Liquidity and Capital Resources    

        Net cash provided by operations was $3,749,000 for the nine months ended April 30, 2004 versus $4,016,000 used in operations in the prior year period.  Accounts receivable increased $7,216,000 during the current period.  The current year period experienced stronger sales compared to the prior year period driving the increase in accounts receivable.  Inventories increased $1,310,000 during the nine-month period ended April 30, 2004, but increased $4,314,000 for the period ended April 30, 2003 due to rising steel prices and strategic purchases made in prior year quarters in anticipation of rising prices and higher purchased finished goods inventories.  Average inventory turned approximately 4.6 times on an annualized basis during the first nine months of fiscal 2004 due to strong sales during the period.  The average inventory turn rate for fiscal year 2003 was approximately 4.4.  Accrued liabilities increased $3,768,000 in the current period, primarily due to increases in current taxes payable and accrued profit sharing and bonuses.  The effective income tax rate for the nine months of fiscal 2004 was 41.4 percent compared to 41.0 percent in the same period last year.  The effective tax rate reflects the Company’s increased business in certain states with higher tax rates.
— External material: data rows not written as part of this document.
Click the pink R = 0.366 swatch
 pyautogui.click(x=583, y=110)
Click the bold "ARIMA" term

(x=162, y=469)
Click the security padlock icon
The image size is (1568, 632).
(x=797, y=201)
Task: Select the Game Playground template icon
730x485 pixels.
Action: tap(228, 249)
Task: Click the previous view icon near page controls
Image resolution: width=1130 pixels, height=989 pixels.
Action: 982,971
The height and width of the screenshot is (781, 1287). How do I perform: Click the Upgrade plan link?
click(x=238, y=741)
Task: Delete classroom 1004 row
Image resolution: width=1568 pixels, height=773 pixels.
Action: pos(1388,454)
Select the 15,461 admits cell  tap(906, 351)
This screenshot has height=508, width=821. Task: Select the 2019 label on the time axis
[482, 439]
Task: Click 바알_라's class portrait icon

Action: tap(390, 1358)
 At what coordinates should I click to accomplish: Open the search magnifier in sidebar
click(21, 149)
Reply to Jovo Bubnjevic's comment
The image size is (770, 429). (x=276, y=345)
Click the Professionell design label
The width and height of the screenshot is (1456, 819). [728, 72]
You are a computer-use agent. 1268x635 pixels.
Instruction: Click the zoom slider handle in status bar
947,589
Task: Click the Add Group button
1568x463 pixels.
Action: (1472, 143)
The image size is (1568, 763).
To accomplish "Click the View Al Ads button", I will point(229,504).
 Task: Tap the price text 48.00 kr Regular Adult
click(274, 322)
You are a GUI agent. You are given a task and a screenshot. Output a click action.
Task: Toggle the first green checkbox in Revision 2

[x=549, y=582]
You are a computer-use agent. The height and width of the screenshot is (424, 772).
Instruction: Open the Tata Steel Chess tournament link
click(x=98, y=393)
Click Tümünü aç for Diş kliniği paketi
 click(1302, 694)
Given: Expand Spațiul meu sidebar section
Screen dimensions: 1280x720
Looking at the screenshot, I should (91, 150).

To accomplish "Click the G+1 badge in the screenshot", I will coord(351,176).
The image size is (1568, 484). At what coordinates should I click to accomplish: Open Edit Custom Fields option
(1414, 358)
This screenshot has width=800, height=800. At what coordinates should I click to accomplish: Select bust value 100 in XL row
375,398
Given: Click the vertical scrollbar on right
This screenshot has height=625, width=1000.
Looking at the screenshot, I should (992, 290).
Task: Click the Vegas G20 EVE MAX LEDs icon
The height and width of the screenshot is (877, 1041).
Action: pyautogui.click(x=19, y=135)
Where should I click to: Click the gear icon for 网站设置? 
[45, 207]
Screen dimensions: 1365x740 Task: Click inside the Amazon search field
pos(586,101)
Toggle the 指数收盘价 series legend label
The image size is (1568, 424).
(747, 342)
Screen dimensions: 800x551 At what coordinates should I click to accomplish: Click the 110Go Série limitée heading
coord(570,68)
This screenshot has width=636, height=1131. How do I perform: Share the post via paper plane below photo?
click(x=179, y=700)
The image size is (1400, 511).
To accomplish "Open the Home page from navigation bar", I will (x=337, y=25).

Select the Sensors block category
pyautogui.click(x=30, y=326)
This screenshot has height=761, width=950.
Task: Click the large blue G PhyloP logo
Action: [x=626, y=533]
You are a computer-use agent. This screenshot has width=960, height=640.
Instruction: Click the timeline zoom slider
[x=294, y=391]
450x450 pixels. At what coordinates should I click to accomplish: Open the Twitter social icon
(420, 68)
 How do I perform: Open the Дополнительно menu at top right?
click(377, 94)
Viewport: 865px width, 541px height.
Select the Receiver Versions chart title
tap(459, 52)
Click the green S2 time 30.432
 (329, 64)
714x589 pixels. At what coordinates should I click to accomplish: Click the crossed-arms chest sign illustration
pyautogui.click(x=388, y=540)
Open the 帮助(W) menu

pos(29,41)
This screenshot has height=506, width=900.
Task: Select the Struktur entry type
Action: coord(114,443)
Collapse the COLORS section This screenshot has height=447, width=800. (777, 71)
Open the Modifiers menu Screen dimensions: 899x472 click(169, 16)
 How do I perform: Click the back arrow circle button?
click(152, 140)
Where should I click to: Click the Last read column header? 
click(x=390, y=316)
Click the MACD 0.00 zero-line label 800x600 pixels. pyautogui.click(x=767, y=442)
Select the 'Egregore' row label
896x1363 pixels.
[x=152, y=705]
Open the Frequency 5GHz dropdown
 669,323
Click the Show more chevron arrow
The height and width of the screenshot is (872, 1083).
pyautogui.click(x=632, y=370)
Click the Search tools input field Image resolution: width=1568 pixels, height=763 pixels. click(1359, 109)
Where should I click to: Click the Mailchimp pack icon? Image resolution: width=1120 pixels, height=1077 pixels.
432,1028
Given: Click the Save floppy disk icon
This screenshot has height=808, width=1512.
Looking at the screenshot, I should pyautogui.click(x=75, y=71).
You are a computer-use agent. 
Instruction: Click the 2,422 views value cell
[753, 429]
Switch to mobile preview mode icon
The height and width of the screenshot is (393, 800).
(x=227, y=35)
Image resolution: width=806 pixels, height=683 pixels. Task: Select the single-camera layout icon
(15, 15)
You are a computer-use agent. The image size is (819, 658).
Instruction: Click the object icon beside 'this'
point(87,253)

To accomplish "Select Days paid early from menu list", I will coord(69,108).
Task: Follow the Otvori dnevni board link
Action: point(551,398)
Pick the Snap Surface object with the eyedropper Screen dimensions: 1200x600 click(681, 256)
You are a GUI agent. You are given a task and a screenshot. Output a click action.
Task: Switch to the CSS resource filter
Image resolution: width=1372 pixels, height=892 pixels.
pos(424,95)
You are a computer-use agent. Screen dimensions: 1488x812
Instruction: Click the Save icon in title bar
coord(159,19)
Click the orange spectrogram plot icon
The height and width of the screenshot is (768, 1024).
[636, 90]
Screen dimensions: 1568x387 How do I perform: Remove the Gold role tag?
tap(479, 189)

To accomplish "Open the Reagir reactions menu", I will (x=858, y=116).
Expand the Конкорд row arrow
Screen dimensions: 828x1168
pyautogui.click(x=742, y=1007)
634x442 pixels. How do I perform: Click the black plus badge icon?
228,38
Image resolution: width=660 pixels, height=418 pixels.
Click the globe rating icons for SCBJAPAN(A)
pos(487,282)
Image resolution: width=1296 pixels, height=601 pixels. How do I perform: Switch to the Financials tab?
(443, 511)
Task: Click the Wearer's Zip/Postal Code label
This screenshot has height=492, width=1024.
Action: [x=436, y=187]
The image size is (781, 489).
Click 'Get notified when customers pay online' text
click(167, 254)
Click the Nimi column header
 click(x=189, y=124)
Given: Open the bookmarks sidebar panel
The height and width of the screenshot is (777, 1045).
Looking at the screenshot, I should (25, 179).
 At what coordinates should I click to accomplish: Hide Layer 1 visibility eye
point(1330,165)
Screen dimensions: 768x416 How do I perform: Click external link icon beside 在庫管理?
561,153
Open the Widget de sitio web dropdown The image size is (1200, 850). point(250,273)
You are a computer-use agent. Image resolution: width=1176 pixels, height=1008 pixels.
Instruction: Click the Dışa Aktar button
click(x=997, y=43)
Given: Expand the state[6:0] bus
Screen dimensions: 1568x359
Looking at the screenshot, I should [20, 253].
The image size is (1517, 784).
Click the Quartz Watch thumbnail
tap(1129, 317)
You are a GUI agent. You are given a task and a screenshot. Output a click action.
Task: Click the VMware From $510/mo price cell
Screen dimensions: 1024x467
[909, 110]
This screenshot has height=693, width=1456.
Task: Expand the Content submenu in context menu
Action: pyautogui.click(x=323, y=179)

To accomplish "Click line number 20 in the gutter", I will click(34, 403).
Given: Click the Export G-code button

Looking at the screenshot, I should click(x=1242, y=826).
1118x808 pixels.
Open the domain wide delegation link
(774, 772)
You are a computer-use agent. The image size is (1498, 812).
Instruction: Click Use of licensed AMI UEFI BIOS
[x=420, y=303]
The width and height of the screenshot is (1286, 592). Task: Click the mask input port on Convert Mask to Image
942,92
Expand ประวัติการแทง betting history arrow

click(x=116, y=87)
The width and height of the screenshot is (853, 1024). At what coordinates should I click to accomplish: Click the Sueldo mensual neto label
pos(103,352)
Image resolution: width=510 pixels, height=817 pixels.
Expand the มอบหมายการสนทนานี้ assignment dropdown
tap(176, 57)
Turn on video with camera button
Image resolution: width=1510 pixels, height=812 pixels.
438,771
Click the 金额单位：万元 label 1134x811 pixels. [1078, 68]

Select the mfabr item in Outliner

        Net cash used in investing activities for the nine months ended April 30, 2004 increased to $5,892,000 from $1,506,000 in the same period last year, primarily due to increased capital expenditures.  Capital expenditures made during the current period primarily related to the expansion of the stainless tube welding facility in Mannford, Oklahoma, and related technology investments.  Prior period expenditures were primarily related to technology investments for stainless tube production and a hardware migration project for the Company’s primary computer systems.  The fiscal 2003 period included the receipt of $822,000 from cashing in two key-man, whole life insurance policies during the second quarter of fiscal 2003, which lowered net cash used in investing activities for the nine-month period in fiscal 2003.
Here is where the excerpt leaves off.